Stringent limits on the ${\pi }^0\to \gamma X$, $X\to e^{+}{e}^{-}$ decay from neutrino experiments and constraints on new light gauge bosons

We report new limits on the ${\pi }^0\to \gamma X$ decay of the neutral pion into a photon and a new gauge boson $X$ followed by the decay $X\to e^{+}{e}^{-}$. If this process exists, one would expect a flux of high energy $X$’s produced from ${\pi }^0$’s generated by the proton beam in a neutrino target. The $X$’s would then penetrate the downstream shielding and be observed in a neutrino detector via their decays. Using bounds from the NOMAD and PS191 neutrino experiments at CERN that searched for an excess of $e^{+}{e}^{-}$ pairs from heavy neutrino decays, stringent limits on the branching ratio as small as $\mathrm{Br}({\pi }^0\to \gamma X)\lesssim {10}^{-15}$ are obtained. These limits are several orders of magnitude smaller than the previous experimental and cosmological bounds.
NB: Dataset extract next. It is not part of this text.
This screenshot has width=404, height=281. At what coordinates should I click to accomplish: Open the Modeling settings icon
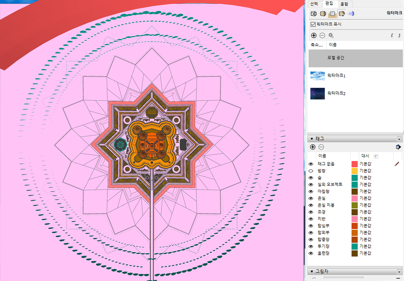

The obtained results are used to constrain models, where the $X$ interacts with quarks and leptons, or it is a new vector boson mixing with photons that transmits interaction between our world and hidden sectors consisting of $SU(3{)}_C\times SU(2{)}_L\times U(1{)}_Y$ singlet fields.

Figure 1

Schematic illustration of a proton beam dump experiment on search for ${\pi }^0\to \gamma X\to e^{+}{e}^{-}$ decay chain: neutral pions generated by the proton beam in the neutrino target (T) produce a flux of high energy $X$’s which penetrate the downstream shielding and decay into an $e^{+}{e}^{-}$ pair in a neutrino detector.

Figure 2

Combined energy spectrum of $X$ bosons with mass $M_X=10\mathrm{MeV}$ from the SPS neutrino target and from the beam dump region at the NOMAD detector calculated for $\mathrm{Br}({\pi }^0\to \gamma X)=1$.

Figure 3

The 90% C.L. upper limits on the branching ratio $\mathrm{Br}({\pi }^0\to \gamma X)\mathrm{Br}(X\to e^{+}{e}^{-})$ vs ${\tau }_X$ from the NOMAD (solid line) and PS191 (dashed, dotted lines) experiments. The numbers near the curves indicate the corresponding values of $M_X$.

Figure 4

90% C.L. exclusion regions in the $(M_V;\chi )$ plane obtained from the results of the NOMAD [22], PS191 [20], and positronium [30] experiments. The areas excluded by the electron beam dump experiment E137 [28] and by the KLOE experiment [31] are also shown for comparison.